提示テキスト:
僕が欲しいのは、リズムだけだ。

テリー・サザーン&メイソン・ホッフェンバーグ「キャンディ」1964

キャンディ (Book plus)

キャンディ (Book plus)

人を愛し、平和を愛し、嘘や打算とは無縁に生きる、純粋無垢な女子高生キャンディ・クリスチャン。
とびきりの美人で、その上どこかヌケている。


教授も、庭師も、叔父さんも、
医師も、せむしも、プレイボーイも、
警官も、紳士も、郵便配達夫も、
聖者も、宗教家も、左翼活動家も、
彼女と会った全ての男たちは、彼女とヤリたいと欲望する。


キャンディは彼らの切実な欲望を受け止めて、「求める人には与えよう」と奮闘する。
しかし、自らが招いた男たちの災難にガックリと嘆く。
「あーあ、どうしていつもこうなっちゃうんだろう?」



キャンディがその純粋無垢な奉仕精神で、僕に与えてくれたもの
―――それは「リズム」である。
リズムは波だから、媒質さえあれば離れていても伝播する。
キャンディからリズムを受け取って、僕は大切なことを思い出した。
―――僕が心から求めていたものはリズムだけだったんだ。


僕はもう十年以上、リズムについて考え続けている。
心から希求し、欲望し、惹きつけて離さないのはリズムだけだ。
その為に僕は生まれ、その為に僕は生き、その為に僕は死ぬのだ。



この地上には醜いものはいくつもある。
しかし、「美しいものは一種類しか無い」ということに、ある日僕は気付いた。


僕が美しいと感じるものは全て、「生命を感じるもの」だ。
それが絵画であれ、音楽であれ、映画であれ、素晴らしい作品はみな、
生き生きと輝いて、力強く成長し、有機的な契約を周囲と取り結んでいる。


なぜ生命を美しいを感じるのだろう?と突き詰めて考えた時、
当然「生命とは何か」という疑問にぶち当たった。



生命とは何か。
現在支配的な生物学的解釈では、生命とは以下のような機能を持つものと定義されている。
(1)散逸構造を持った開放系である。
(2)秩序を持って自己を組織化する。
(3)自己複製能力がある。
一つ一つ見ていこう。

コレクションの記録:

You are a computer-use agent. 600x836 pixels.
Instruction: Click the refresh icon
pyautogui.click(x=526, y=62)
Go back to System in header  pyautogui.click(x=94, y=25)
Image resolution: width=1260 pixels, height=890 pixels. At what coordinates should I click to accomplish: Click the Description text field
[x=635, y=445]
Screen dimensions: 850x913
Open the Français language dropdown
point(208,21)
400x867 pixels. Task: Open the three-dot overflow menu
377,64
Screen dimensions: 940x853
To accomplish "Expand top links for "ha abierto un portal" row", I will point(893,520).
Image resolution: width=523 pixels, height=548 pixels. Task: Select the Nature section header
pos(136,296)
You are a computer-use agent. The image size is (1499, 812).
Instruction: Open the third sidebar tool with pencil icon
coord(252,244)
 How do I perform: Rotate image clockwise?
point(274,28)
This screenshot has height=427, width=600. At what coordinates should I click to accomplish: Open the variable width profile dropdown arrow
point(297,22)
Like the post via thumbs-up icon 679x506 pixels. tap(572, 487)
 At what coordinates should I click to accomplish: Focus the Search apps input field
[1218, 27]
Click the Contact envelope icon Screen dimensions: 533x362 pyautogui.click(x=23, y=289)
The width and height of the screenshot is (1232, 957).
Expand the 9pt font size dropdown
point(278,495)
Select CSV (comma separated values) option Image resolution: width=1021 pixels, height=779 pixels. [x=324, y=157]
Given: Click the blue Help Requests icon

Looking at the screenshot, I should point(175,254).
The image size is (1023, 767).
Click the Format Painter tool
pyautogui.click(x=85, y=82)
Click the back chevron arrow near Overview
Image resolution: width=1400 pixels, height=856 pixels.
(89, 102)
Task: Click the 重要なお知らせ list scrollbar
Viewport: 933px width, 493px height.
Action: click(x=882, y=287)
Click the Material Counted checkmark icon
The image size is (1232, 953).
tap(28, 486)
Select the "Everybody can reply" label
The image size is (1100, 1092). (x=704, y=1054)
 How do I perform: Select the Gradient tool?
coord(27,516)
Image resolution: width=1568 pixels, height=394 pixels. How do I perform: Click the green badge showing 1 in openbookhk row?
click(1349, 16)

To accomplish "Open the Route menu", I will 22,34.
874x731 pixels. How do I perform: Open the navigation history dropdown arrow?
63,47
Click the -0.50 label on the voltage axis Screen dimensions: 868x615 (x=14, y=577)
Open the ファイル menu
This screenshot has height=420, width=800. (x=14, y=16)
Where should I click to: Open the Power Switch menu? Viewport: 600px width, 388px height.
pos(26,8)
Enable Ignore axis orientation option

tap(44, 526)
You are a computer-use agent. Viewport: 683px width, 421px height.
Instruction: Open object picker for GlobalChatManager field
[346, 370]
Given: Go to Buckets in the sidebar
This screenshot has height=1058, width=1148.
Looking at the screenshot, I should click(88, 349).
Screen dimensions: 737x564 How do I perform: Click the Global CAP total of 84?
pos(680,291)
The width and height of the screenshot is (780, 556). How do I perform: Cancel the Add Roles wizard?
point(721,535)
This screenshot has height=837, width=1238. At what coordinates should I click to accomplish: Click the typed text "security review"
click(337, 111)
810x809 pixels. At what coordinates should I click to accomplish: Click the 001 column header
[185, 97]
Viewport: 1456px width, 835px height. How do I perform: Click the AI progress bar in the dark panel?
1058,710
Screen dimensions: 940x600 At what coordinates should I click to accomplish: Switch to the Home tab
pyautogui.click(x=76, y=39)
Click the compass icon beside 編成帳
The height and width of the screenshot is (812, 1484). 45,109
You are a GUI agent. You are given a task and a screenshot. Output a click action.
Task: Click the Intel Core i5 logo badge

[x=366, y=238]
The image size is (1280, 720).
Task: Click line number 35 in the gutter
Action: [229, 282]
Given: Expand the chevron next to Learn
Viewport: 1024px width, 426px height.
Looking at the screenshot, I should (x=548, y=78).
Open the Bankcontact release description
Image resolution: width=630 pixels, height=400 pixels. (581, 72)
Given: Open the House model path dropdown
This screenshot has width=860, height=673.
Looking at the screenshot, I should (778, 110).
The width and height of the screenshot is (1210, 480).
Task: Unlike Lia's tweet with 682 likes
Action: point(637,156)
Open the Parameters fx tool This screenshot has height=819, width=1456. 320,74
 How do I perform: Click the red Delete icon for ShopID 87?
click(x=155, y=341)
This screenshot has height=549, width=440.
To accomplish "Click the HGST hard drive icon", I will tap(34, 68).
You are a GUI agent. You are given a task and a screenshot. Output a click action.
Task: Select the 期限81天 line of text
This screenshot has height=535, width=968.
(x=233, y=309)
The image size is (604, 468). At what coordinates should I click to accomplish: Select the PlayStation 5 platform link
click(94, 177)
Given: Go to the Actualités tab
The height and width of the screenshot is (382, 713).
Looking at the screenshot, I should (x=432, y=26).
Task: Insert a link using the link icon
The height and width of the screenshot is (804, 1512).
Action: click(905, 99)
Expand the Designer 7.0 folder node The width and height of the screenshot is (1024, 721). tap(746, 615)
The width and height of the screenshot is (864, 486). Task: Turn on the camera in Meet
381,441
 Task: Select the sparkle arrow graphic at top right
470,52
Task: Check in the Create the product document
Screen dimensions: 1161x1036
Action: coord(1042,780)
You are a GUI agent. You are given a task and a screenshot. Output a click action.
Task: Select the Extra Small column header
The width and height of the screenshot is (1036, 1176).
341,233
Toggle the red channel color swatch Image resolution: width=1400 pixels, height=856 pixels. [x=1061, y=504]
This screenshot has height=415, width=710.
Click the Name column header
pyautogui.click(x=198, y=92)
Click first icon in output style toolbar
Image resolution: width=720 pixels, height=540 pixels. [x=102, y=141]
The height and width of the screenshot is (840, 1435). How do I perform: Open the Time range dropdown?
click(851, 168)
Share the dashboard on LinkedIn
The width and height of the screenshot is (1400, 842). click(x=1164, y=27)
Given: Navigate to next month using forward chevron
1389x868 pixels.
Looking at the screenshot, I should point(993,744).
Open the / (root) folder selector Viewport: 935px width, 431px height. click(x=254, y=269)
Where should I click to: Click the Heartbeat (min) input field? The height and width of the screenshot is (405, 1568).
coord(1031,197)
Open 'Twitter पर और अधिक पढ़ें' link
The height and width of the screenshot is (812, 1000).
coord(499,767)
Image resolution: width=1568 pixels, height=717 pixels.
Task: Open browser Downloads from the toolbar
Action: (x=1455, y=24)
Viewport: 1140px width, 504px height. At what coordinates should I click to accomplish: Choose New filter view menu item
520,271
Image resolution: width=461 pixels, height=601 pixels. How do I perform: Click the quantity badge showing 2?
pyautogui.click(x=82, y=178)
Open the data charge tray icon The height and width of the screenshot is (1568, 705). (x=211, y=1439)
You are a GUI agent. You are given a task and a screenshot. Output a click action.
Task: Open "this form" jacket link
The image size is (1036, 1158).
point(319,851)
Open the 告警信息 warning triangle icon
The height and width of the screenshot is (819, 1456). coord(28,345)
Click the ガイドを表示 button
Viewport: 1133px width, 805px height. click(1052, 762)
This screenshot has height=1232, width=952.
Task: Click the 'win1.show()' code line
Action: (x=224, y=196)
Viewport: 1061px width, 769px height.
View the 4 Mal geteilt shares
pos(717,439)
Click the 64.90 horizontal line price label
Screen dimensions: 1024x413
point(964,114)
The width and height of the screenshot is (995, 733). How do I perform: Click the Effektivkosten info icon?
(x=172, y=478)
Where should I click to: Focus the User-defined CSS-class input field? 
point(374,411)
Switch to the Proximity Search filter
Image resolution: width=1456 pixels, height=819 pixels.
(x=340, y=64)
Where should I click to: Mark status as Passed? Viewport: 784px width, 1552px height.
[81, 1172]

設問: 小説『キャンディ』を語る本文から、「リズムは波だから、媒質さえあれば離れていても伝播する。」を含む語句で始まり「その為に僕は生まれ、その為に僕は生き、その為に僕は死ぬのだ。」で終わる部分を、一字も変えずに抜き出せますか?

解答:
リズムは波だから、媒質さえあれば離れていても伝播する。
キャンディからリズムを受け取って、僕は大切なことを思い出した。
―――僕が心から求めていたものはリズムだけだったんだ。


僕はもう十年以上、リズムについて考え続けている。
心から希求し、欲望し、惹きつけて離さないのはリズムだけだ。
その為に僕は生まれ、その為に僕は生き、その為に僕は死ぬのだ。